Tree rings are formed by changes in a tree’s growth rate over the course of a year. When trees grow, the thin layer of living tissue beneath their bark lays down new cells on top of the older ones. As the bark expands, the oldest cells die off, leaving their hardened skeletons behind—this is what we count as a single ring when examining the cross-section of a tree. Tree rings grow rapidly in warmer, moister climates, and subsequent rings grow tighter together in drier, more stressful periods.
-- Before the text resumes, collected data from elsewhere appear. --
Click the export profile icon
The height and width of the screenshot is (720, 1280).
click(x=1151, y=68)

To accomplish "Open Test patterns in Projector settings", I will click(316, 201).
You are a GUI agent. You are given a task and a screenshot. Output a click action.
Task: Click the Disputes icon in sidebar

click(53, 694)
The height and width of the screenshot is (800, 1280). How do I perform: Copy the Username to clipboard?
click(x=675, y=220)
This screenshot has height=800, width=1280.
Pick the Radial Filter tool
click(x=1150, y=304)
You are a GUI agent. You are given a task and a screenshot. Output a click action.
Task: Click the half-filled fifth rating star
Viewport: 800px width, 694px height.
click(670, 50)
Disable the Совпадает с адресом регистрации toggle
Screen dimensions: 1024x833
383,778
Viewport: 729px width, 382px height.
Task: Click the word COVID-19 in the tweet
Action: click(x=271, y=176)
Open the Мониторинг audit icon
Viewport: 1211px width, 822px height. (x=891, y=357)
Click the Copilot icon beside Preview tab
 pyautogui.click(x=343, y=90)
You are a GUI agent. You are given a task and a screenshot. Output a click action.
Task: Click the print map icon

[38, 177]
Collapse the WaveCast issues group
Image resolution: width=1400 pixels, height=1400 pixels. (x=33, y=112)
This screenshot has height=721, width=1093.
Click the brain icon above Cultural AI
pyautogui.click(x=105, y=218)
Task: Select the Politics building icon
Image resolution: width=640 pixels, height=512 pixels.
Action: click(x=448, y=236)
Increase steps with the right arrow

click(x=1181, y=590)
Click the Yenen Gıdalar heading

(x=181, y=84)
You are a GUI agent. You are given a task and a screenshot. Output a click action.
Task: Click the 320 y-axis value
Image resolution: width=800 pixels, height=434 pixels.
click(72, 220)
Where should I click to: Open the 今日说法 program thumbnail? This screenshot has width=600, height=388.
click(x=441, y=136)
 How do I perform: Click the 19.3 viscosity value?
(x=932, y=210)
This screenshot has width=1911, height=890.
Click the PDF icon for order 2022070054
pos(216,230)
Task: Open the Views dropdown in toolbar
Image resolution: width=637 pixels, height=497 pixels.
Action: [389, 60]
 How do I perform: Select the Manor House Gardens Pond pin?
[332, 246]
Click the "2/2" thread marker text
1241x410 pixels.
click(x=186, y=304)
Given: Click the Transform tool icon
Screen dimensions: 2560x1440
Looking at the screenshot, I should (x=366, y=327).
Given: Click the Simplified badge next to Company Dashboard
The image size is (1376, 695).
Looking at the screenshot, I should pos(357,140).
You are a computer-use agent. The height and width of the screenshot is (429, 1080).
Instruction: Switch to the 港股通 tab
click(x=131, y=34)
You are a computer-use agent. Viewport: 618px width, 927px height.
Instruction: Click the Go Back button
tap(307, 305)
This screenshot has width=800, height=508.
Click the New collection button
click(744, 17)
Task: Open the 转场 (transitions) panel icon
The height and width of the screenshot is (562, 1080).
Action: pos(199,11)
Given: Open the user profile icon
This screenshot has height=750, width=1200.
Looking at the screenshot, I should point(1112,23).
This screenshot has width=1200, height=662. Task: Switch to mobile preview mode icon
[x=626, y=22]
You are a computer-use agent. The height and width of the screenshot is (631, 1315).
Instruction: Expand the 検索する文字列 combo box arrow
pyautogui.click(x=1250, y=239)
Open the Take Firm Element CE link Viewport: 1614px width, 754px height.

In 1901, American astronomer A.E. Douglass had the idea that changes in climate affected the size of a tree’s rings. Writing in The Scientific Monthly, he wrote:
Nature is a book of many pages and each page tells a fascinating story to him who learns her language…. The forest is one of the smaller pages in nature’s book, and to him who reads it too tells a long and vivid story…. The trees composing the forest rejoice and lament with its successes and failures and carry year by year something of its story in their annual rings. The study of their manner of telling the story takes us deeply into questions of the species and the individual.
In 1920, after studying approximately 85,000 rings from 275 trees, Douglass published a study where he looked at how tree growth correlated with annual ring fall. Douglass, however, “greatly regretted” at the time that no data was available from the Giant Sequoia trees, which would give us “the longest uninterrupted series of annual climatic effects.”
Recent studies of tree rings have provided some illuminating insights on climate. For instance, in 2009, researchers constructed a 3,000 year chronology of fire events in the Giant Seqouia trees. They found that the years between 800 and 1300, otherwise known as the “Medieval Warm Period,” had the most frequent fires on record. It was important to study how Giant Sequoia trees responded to that 500-year warm spell, because global warming and current patterns in climate could once again subject the trees to similar conditions. Last year, scientists found that the rings of California’s blue oak trees corresponded to low snowpack in the Sierra Nevada—the state’s primary water supply—which confirmed that California was, indeed, experiencing the worst drought in 500 years.
These studies remind us that a technique, nearly a century old, can provide some of the best historical data about climate patterns on planet earth. They also show that no matter how the weather behaves, the climate’s legacy will remain permanently etched in one of nature’s most bountiful resources.